Module Parameter	Description	Value
$m^{\prime }$	Equilibrium ratio	$0.13 \mathrm{L}/\mathrm{g}$
$P_{\Sigma }^{\prime }$	Global exchange coefficient	$0.83 \mathrm{cm}/\min$

) and following a least squares criterion.

Comparing the values of the parameters estimated from the first and second configurations, it is possible to note the reduction of both the $m^{\prime }$ and $P_{\Sigma }^{\prime }$. The decrease in the former can be attributed to the modification of the adsorption capacity of the silica particles. As a matter of fact, the instauration of the chemical bonds between the membrane and the adsorbent particles reduces the number of active sites available for bilirubin adsorption. The lower value of the $P_{\Sigma }^{\prime }$ is instead obviously linked to an increase in the transport resistance since the $P_{\Sigma }^{\prime }$ also takes into account the solid internal resistance. Indeed, knowing that the transport resistance in a fluid is lower than the transport resistance in a solid, it is correct that the $P_{\Sigma }^{\prime }$ has a low-value respect to the $P_{\Sigma }$.

Figure 7 demonstrates that the model simulation accurately predicts the experimental data. As stated in the second mathematical model, the experiments and model were conducted with the assumption that the hollow fibers would be initially filled with artificial blood. This explains the curve’s trend, starting when the output and input bilirubin concentrations in the artificial blood are equal. A comparison was made between the curves of the configurations with dialysis fluid (Figure 6) and without dialysis fluid (Figure 7). The behavior of the initial concentration in the second configuration shows a slower decrease compared to the first configuration. This indicates the main disadvantages of the second device, which include:

-

Extended time for toxin removal from the blood;

-

Lower efficiency.

In the second configuration, the toxin removal from the blood reaches only 50% within 0 to 100 min, whereas in the first configuration, it averages around 78%. Generally, the first configuration exhibits higher efficiency (averaging 70%) compared to the second configuration (averaging 55%). Based on these observations, it can be concluded that the performance of the first modeled device is superior to that of the second configuration.

Figure 7. Comparison between toxin concentration in blood at the exit of the capillary and the model simulation.

Figure 7. Comparison between toxin concentration in blood at the exit of the capillary and the model simulation.

5. Conclusions

Two configurations of small hollow fiber modules were investigated in this study. The first configuration involved immersing the hollow fibers in a dialysis fluid containing dispersed albumin-functionalized silica adsorbent particles. In the second configuration, the membrane of the fibers was chemically bound to the silica microspheres for functionalization. Mathematical models were developed for each experimental setup to describe the relevant phenomena occurring in the different configurations. The experimental data were utilized to determine the parameters for the model fitting, enabling a comparison between the simulated models and the actual experimental data. The results indicated that the simulated model accurately represented the trends observed in the experimental data for both configurations. Although the first configuration demonstrated better performance than the second one, further studies will focus on the latter configuration. The goal is to develop a compact and wearable device that can be utilized by patients, with liver disease, outside of hospital and home environments. The models shown in this study are validated by the experimental data. The mathematical model developed in this work is based on a preliminary study carried out by using bilirubin as the key toxin of the performance device. Further studies will be devoted to assessing device clearance in relation to several other toxins involved in liver failure, such as tryptophan, mercaptans, and bile acids. It is worth noting that the proposed device was tested using artificial solutions far from having the same characteristics as human blood. Therefore, the definitive application of this experimental setup in patients will require much additional research also aimed at avoiding certain possible side effects (hemolysis, cell destruction, and thrombocytopenia).

→ Data excerpts:
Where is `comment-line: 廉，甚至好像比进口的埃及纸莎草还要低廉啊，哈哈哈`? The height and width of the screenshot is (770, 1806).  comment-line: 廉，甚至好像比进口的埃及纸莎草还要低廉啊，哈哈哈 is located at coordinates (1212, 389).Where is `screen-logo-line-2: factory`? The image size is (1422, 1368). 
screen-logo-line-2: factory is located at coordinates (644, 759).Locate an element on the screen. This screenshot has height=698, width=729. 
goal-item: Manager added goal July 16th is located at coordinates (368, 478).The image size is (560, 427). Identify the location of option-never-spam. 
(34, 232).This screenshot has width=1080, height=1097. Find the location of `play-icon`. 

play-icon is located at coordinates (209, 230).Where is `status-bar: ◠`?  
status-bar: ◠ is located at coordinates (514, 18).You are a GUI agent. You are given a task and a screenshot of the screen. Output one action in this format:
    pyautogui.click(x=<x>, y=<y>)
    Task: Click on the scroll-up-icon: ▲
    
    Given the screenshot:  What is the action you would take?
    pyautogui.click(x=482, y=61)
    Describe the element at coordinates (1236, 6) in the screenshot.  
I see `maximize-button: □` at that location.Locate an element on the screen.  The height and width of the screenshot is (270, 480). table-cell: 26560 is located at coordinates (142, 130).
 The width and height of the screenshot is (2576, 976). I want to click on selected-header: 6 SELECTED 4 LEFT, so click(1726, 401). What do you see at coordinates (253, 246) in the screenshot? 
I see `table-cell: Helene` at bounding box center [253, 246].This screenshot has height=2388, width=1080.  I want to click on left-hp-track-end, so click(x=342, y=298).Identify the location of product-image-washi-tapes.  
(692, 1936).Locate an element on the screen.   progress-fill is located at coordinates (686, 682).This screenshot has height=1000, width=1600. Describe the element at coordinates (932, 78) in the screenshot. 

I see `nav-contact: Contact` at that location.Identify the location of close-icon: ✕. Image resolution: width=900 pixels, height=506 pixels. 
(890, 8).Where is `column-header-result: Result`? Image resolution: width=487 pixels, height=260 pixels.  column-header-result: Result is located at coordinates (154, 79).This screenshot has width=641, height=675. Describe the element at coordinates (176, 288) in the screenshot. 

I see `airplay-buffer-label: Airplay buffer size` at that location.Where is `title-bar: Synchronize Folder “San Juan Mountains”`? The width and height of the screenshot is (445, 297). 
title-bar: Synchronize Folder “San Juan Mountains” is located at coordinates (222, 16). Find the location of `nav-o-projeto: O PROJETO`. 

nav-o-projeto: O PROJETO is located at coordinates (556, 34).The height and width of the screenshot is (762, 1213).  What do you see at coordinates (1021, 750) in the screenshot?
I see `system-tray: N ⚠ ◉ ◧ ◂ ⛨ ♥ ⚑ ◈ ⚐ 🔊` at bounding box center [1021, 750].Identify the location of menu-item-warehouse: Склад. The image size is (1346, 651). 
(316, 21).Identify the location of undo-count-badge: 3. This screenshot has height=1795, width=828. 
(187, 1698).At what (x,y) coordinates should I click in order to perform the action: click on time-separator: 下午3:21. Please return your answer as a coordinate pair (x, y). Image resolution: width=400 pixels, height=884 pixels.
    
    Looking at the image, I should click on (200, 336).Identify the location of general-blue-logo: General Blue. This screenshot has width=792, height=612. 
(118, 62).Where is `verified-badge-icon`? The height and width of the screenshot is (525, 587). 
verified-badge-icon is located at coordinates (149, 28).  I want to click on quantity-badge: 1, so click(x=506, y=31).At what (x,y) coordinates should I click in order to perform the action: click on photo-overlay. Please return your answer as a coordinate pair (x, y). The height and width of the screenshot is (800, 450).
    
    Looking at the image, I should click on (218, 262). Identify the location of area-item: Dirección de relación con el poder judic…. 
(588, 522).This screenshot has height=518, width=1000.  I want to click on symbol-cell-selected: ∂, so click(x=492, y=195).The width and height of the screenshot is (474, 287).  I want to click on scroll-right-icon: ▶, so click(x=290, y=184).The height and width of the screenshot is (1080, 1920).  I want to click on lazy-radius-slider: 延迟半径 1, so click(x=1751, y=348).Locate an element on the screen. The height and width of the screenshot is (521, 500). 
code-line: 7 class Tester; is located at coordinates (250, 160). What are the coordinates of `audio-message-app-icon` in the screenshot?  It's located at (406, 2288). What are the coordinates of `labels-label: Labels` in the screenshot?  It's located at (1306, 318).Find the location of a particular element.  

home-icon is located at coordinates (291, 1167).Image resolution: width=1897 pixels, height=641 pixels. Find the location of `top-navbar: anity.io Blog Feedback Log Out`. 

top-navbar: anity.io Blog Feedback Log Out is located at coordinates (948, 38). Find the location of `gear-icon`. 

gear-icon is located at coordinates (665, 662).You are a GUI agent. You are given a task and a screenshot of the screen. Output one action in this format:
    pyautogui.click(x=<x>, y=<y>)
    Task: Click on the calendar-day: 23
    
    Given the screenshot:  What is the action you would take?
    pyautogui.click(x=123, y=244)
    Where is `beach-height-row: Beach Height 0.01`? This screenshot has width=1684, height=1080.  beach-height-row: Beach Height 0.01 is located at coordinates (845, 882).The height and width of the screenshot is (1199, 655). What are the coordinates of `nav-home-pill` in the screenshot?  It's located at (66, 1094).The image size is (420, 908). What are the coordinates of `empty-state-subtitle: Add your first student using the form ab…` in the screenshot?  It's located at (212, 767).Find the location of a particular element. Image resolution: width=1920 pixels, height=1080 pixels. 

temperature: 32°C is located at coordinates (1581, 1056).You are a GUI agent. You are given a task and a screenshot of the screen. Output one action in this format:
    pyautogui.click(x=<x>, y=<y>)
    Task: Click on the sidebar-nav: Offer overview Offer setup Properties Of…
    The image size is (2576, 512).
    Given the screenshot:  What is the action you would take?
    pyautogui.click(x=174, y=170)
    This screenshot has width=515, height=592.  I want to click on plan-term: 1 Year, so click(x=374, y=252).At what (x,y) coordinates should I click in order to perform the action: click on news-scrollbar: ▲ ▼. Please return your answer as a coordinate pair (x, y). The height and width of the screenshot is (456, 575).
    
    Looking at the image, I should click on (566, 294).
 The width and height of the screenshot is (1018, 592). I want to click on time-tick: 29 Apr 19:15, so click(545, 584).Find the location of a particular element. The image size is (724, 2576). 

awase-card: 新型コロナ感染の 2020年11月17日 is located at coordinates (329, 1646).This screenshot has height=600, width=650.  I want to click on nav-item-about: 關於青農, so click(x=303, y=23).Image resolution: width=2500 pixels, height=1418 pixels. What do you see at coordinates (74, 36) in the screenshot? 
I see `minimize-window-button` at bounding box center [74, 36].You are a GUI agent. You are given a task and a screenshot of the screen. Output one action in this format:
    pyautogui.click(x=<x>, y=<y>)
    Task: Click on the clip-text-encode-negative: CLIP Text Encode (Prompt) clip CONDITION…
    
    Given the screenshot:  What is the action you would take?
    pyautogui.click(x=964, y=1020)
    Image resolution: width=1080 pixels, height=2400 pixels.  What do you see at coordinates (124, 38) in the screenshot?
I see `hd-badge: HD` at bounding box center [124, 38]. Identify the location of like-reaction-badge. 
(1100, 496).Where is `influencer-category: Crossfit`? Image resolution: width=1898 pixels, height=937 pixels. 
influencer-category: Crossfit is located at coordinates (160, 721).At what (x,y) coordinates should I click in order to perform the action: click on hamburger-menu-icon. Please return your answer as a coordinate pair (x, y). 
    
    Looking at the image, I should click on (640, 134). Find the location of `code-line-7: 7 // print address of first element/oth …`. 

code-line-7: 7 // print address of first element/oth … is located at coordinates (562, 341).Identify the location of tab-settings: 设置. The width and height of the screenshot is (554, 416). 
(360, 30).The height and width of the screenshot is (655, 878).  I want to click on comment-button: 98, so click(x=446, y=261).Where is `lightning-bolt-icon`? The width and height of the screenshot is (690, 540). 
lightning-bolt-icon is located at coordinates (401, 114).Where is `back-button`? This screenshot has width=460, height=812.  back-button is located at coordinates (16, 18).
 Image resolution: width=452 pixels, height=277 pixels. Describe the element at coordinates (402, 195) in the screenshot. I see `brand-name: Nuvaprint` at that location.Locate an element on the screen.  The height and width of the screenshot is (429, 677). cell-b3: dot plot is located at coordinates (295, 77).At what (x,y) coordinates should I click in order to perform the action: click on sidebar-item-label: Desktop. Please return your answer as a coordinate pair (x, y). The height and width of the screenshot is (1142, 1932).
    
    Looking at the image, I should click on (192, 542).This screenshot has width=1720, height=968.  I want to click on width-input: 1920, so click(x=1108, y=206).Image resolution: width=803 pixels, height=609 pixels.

→ Task to carry out: Please copy word for word everything from "In the second configuration, the toxin" down to "the second configuration." in the hollow fiber module text above.

→ Your response:
In the second configuration, the toxin removal from the blood reaches only 50% within 0 to 100 min, whereas in the first configuration, it averages around 78%. Generally, the first configuration exhibits higher efficiency (averaging 70%) compared to the second configuration (averaging 55%). Based on these observations, it can be concluded that the performance of the first modeled device is superior to that of the second configuration.